Annessa al convento (a cui si aggiunsero in seguito una piccola infermeria e un laboratorio per la lavorazione della lana) era la chiesetta di Santa Maria delle Grazie, ma, all’atto della consacrazione, il 6 maggio del 1611, la chiesa fu dedicata a Santa Maria di Costantinopoli, plausibilmente per esaudire il desiderio dei molti abruzzesi – a quella sacra immagine particolarmente devoti – che per la Transumanza si concentravano a Foggia.
Il convento fu chiuso una prima volta nel 1811 dalle leggi eversive, per essere riaperto nel 1817; una seconda volta, e definitivamente, fu chiuso nel 1867 dallo Stato unitario con la soppressione delle comunità religiose. Venne allora adibito a caserma di cavalleria (ospitò l’XI Reggimento “Lancieri di Foggia” e successivamente un raggruppamento di artiglieria). Dopo essere stato rifugio di senza tetto nel secondo dopoguerra, negli anni ’50 era ormai ridotto ad un cumulo di macerie.

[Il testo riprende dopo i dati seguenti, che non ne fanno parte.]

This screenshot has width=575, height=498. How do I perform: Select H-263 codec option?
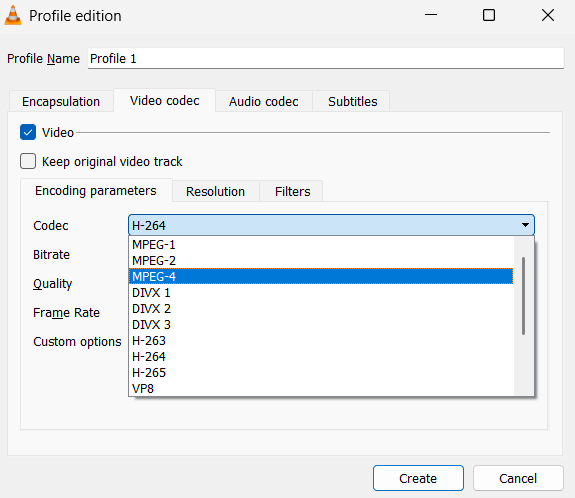321,341
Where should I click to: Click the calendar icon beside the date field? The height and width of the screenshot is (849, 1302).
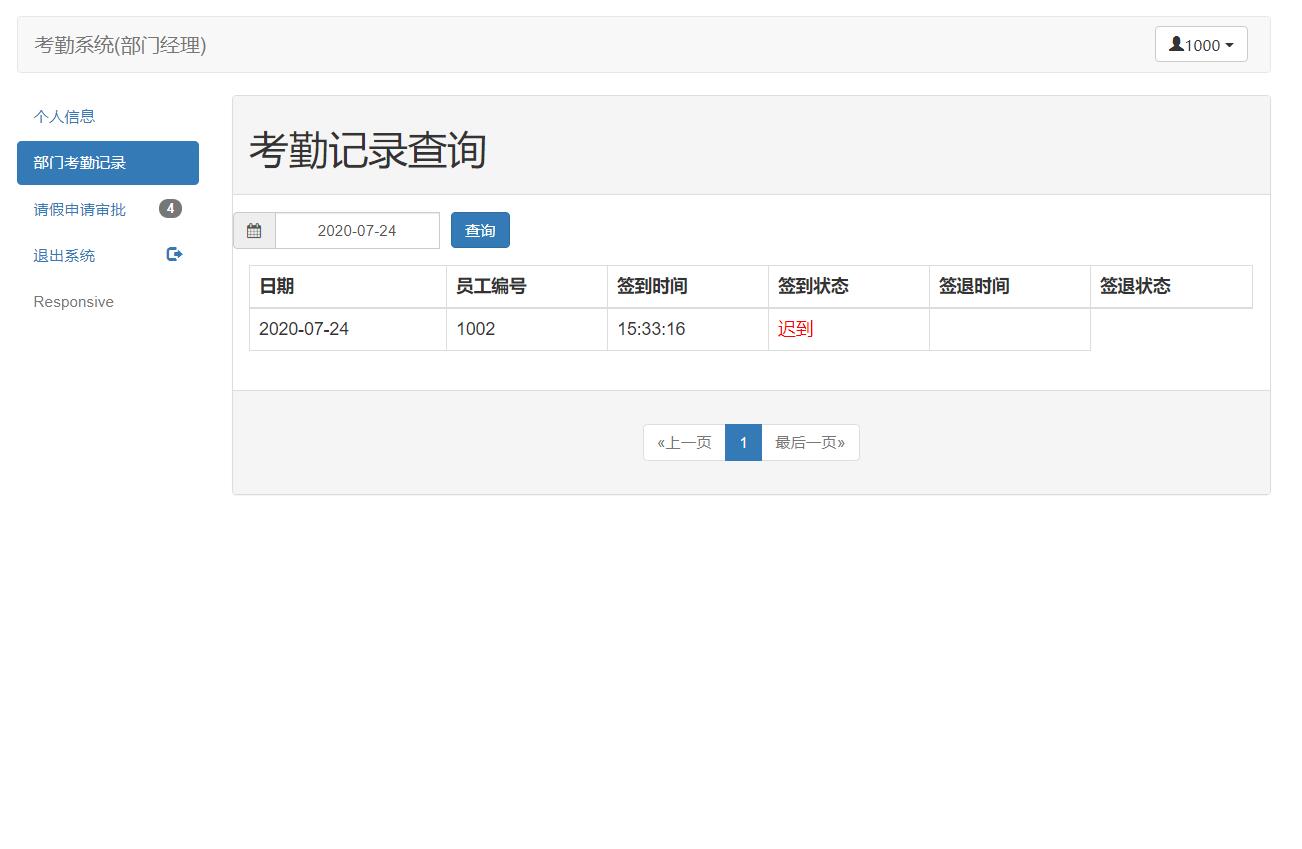tap(254, 230)
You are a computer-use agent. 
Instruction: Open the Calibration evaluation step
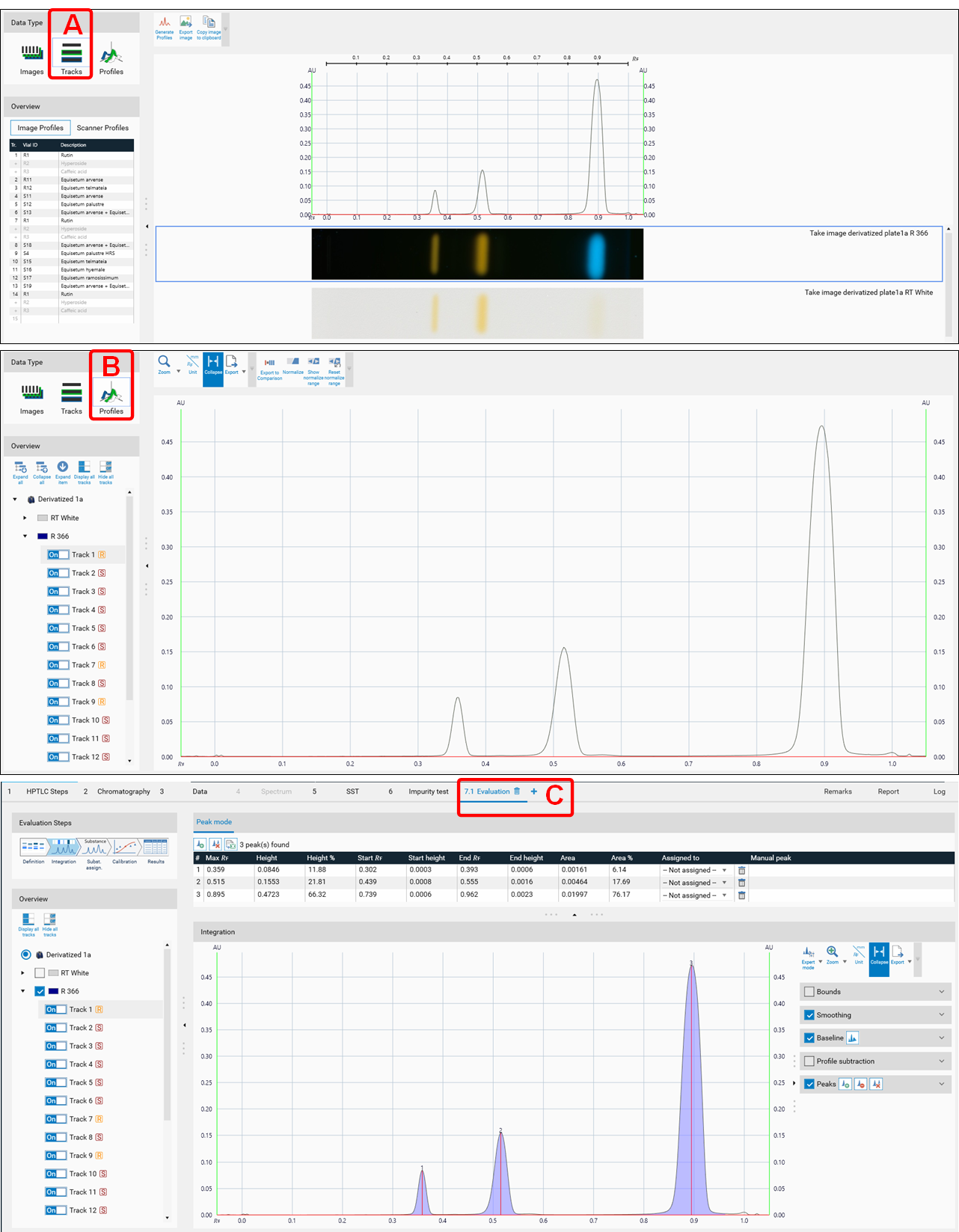point(125,850)
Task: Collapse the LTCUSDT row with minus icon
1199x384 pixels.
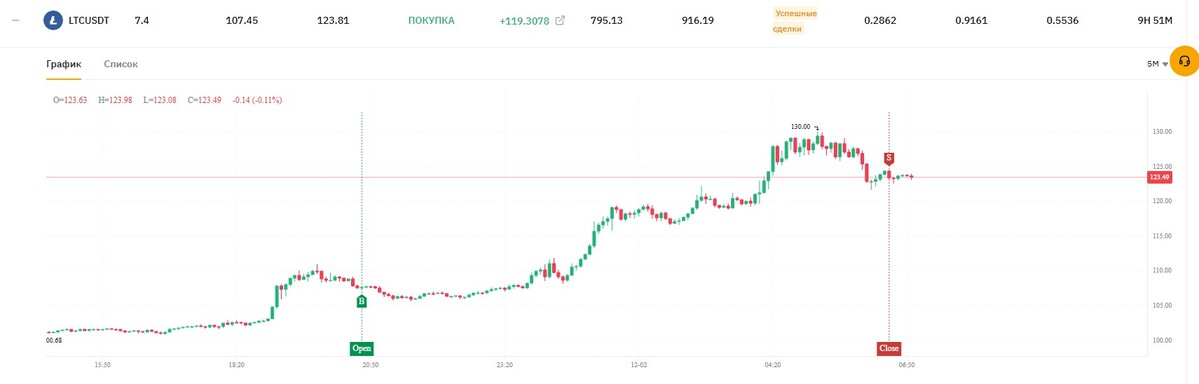Action: [17, 21]
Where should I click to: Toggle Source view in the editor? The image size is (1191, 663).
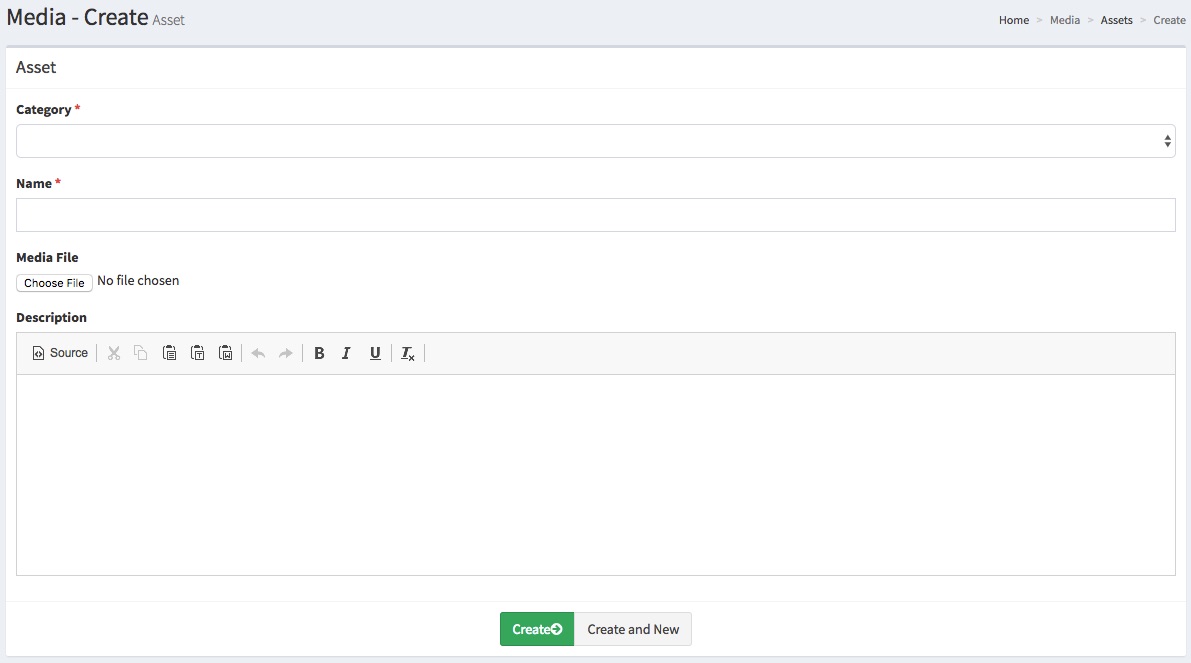(x=60, y=353)
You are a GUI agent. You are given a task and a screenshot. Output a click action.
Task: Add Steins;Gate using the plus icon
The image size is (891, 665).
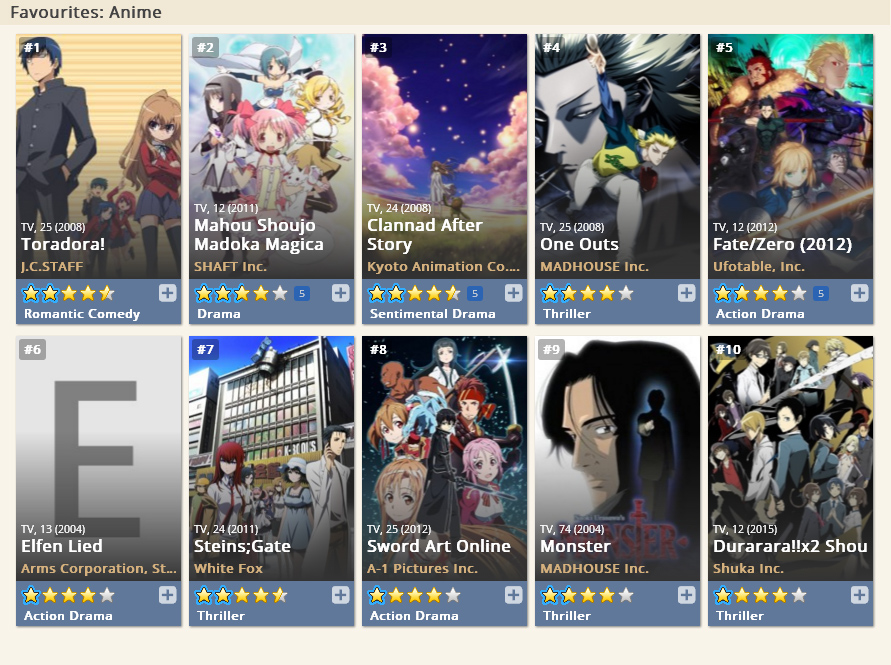click(340, 595)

I Cappuccini fanno ritorno a Foggia intorno al 1880: esclusa la possibilità di riavere l’antica loro Casa e rimasta inevasa la richiesta (1879) alla Congregazione del Monte Calvario di costruire delle celle a ridosso della chiesa delle Croci, acquistano il 17 maggio 1882 una “palazzina che tiene avanti al frontespizio delle Croci di rimpetto a S. Eligio” di proprietà di Giuseppe Milano, duca di S. Paolo dei principi di S. Nicandro.
Il palazzo fu acquistato per 5.000 lire da Padre Donato da San Marco in Lamis e da Padre Nicola da San Nicandro Garganico e in pochi mesi, con la spesa di altre 2.400 lire, fu adattato a convento.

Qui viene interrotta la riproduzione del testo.